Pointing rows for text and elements
____
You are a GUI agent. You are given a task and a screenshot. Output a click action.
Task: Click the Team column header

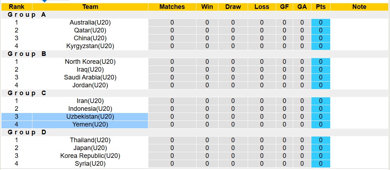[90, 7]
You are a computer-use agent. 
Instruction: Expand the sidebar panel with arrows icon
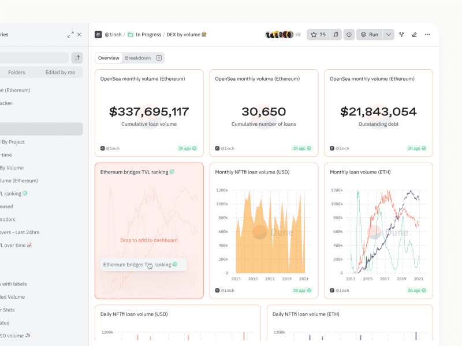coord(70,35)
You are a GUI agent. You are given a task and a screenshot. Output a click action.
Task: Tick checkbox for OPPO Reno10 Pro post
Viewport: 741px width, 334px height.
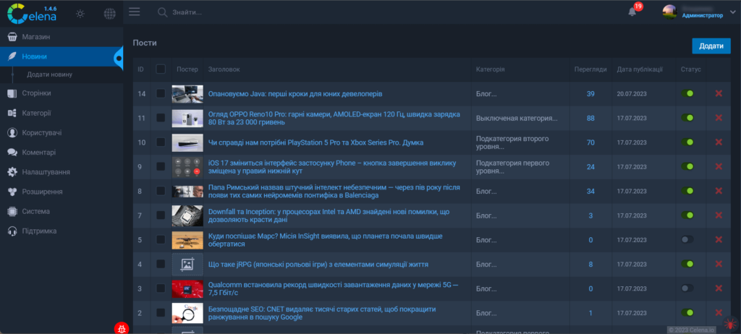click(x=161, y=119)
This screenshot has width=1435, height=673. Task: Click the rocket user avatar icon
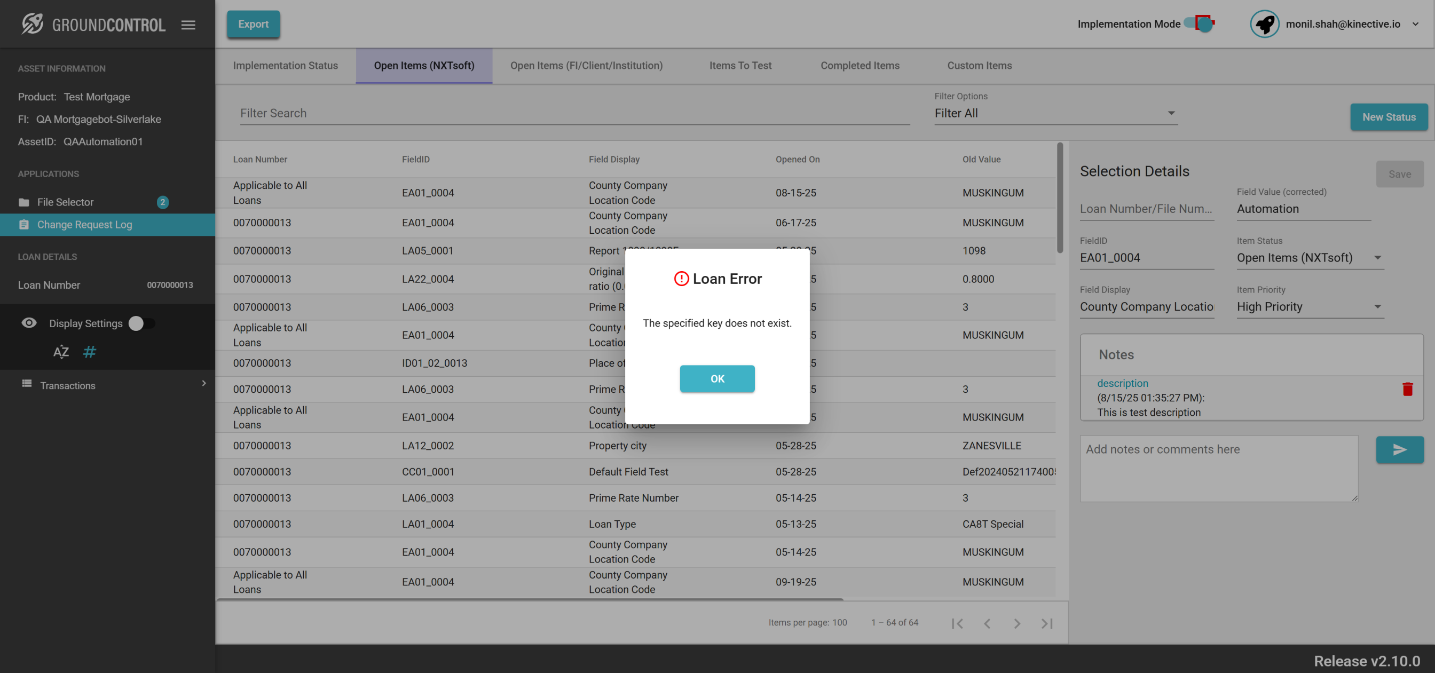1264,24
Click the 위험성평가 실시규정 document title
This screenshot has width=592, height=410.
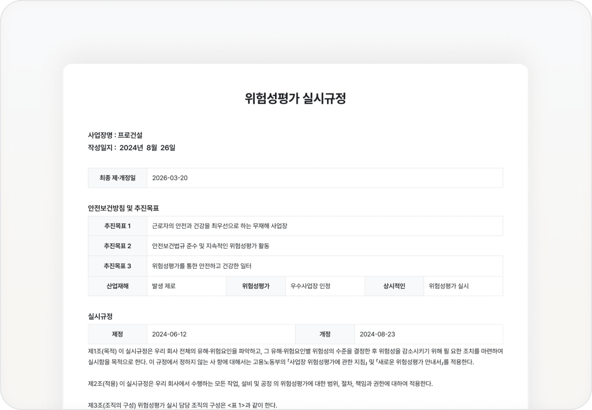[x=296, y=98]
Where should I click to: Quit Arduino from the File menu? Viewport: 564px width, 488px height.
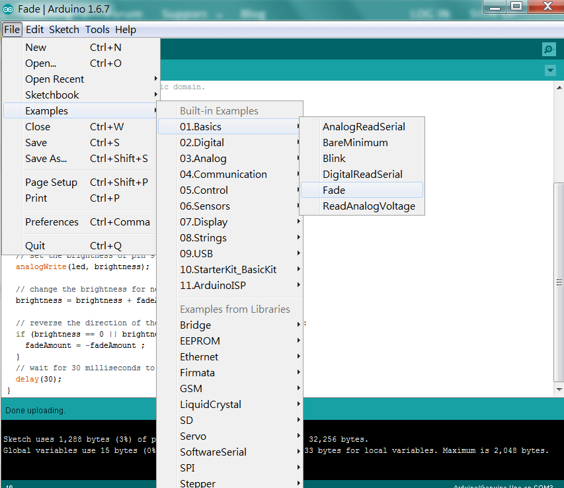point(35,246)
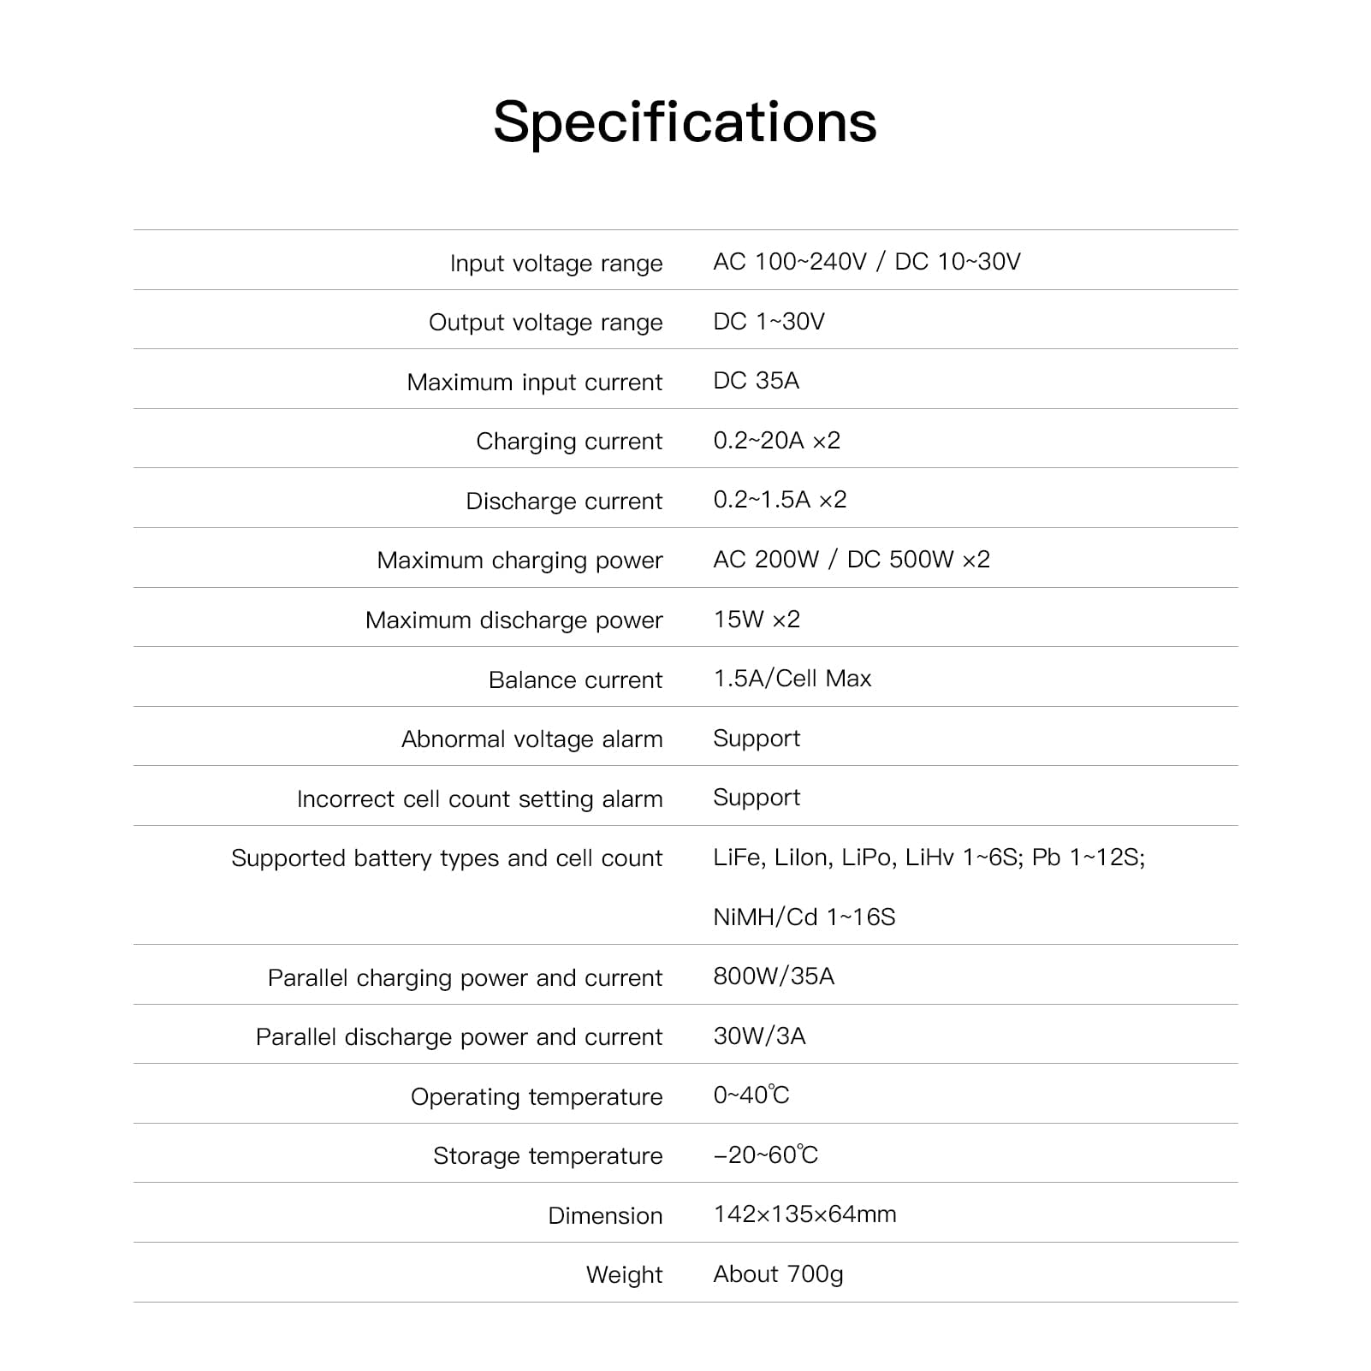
____
What the task asks
Starting at the line containing "Click the 위험성평가 실시규정 document title" and continuing through the end of the rows, rewrite the lines with "document title" switched to "file heading" and everything else left as is. Omit the pictures from your answer.

Solution to the exercise
Click the 위험성평가 실시규정 file heading
This screenshot has width=592, height=410.
[x=296, y=98]
Where should I click to: Quit Arduino from the File menu? Viewport: 564px width, 488px height.
point(35,246)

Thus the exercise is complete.